Surging energy demand and increasing share of renewables is creating the need for energy storage systems
The global electricity demand has grown by a CAGR of 3% over the last 10 years with 2024 witnessing the highest growth at 4% (+1172TWh) compared to 2023. The growth was witnessed due to multiple reasons such as weather conditions, emerging drivers such as electric vehicles, data centers and heat pumps. In recent years, with increasing energy consumption demand, global regulations to reduce GHG emissions and efforts to lower carbon footprint across geographies is creating a need to invest in renewable sources of energy. According to International Energy Agency (IEA), the global investment in clean energy technology and infrastructure is projected to be two times the investment in fossil fuels. In 2025, out of an estimated investment of $3.3 trillion into the energy sector, up 2% against 2024, around $2,2 trillion will go to renewable and nuclear energy, double the amount going to oil, natural gas and coal.

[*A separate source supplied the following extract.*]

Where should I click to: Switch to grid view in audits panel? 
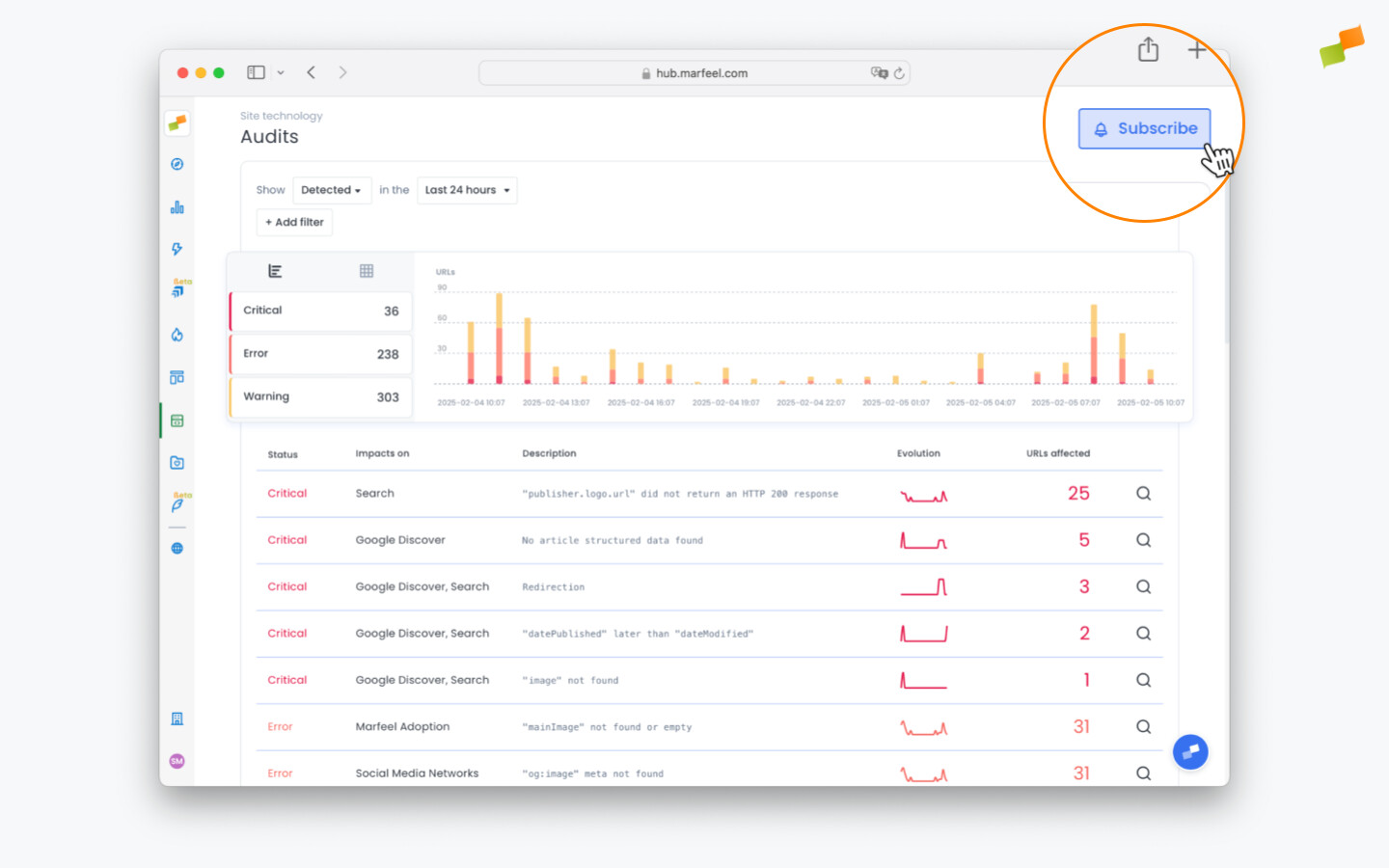pyautogui.click(x=367, y=271)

Source: Yearly electricity data, Ember
Energy generation by fossil fuel contributed to 87% of the total energy generation however, as per IEA, the share of renewables in energy consumption is expected to reach 20% by 2030. These developments are propelling the demand for Battery Energy Storage Systems (BESS). BESS are technologies designed to store energy for extended periods, typically over 6-8 hours, to support grid stability and decarbonization. Battery storage is an essential enabler for renewable energy generation, supporting the alternative sources of energy to make a steady contribution to global energy requirements. BESS brings flexibility in deployment from small scale to large scale options and is integral to applications such as peak load balancing, utility optimization and backup power during outages. According to the report published by the IEA, global BESS rose 40GW in 2023, nearly doubling the total increase in capacity compared to 2022. Driven by decreasing battery costs and government support, global investments in battery storage grew by 76% in 2023, to $36 billion and is expected to reach $150 billion by 2030, total battery storage capacity reaching 760GW by 2030 from 86GW in 2023.

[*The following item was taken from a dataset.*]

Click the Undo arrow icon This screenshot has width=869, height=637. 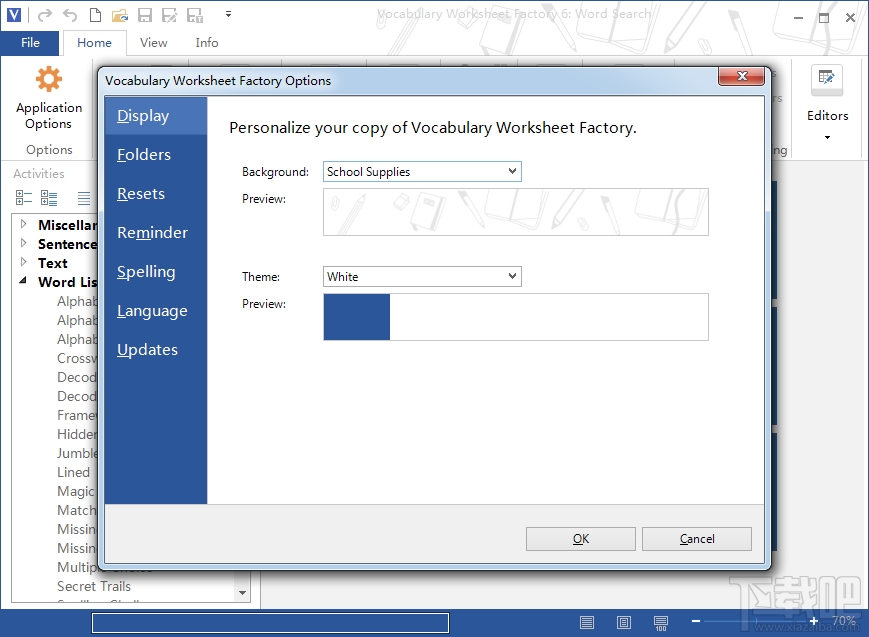[x=69, y=14]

Battery Energy Storage Systems (BESS) offer the greatest potential and impact among the Long Duration Energy Storage technologies
Battery Energy Storage Systems (BESS) are crucial for modernizing the grid, reducing dependency on fossil fuel, enhancing grid stability by peak shaving, and addressing demand during periods of energy outage. BESS application is divided into three segments: front-of-the-meter (FTM), which includes utility-scale installations with storage capacity upwards of 10MWh, behind-the-meter (BTM) commercial and industrial installations, typically ranging from 30KWh to 10MWh, and BTM residential installations with storage capacity less than 30KWh. FTM utility-scale installations dominate the market with nearly 80% share. BESS technologies such as aqueous electrolyte flow batteries, metal anode batteries, and hybrid flow batteries offer a Round-Trip Efficiency (RTE) of 40-80% proving to be competitive technology among the other Long Duration Energy Storage (LDES) systems.

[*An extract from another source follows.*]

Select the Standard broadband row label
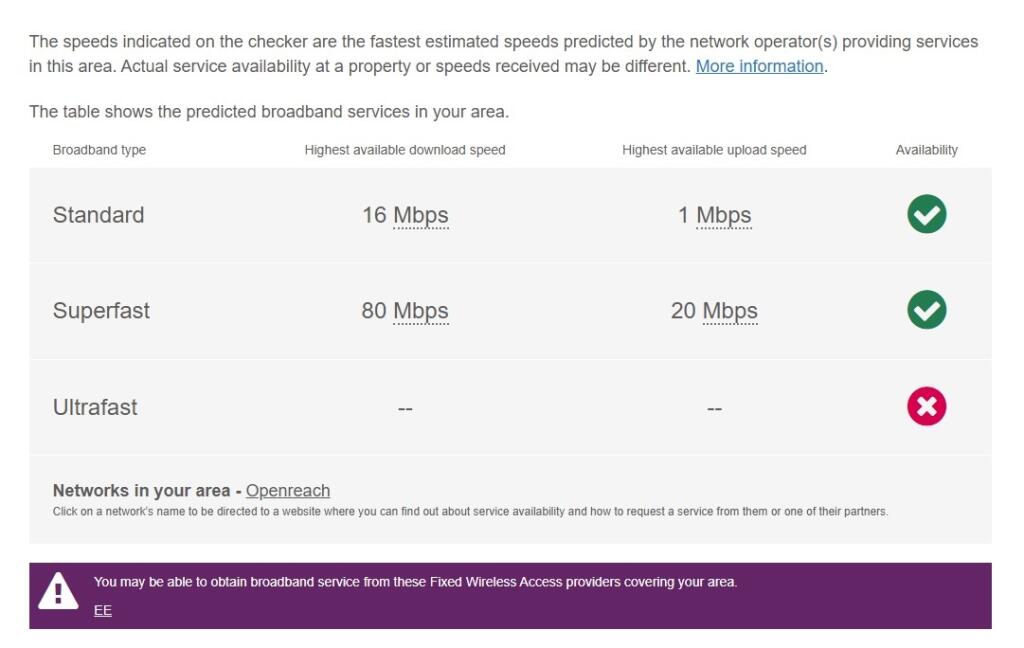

Integration models of Renewables and Battery Storage
The deployment of Battery Energy Storage Systems is key to effectively utilizing the technology to its full capacity. Globally various modes of deployment is practiced depending on the application for the BESS as under:
- Co-located Systems: The BESS is physically located at the same site as the renewable energy generation asset such as wind, solar, etc. Each such co-located BESS operates independently and has its own interconnection with the grid for distribution of energy across applications
- Hybrid Systems: The hybrid integration of battery storage enables the charging of the battery through a combination of renewable energy sources such as solar or wind which addresses the intermittent nature of renewable energy and is integrated into the central grid for addressing demand during peak hours
- Virtual Power Plants: Renewable energy installations at residential or commercial application utilizes BESS as a standalone power distribution unit coordinated by software and dispatches electricity during intermittent supply of power from the grid

Source: Avalon Consulting Research & Analysis
Cracking the code to global BESS adoption
The sole cost of deploying a battery storage system at a grid-scale installation comes at a very high capex due to high upfront cost for Li-ion batteries which primarily dominate the market. Absence of clear regulations and provisions on ownership of storage assets and unclear revenue streams for the technology has limited the adoption of BESS on a global scale. BESS technology also relies on critical minerals such as lithium, cobalt, and nickel which face price volatility due to dependence on few geographies for supplies of these minerals. Moreover, complexity in integrating BESS to central grid adds to further cost of making the system robust and scalable.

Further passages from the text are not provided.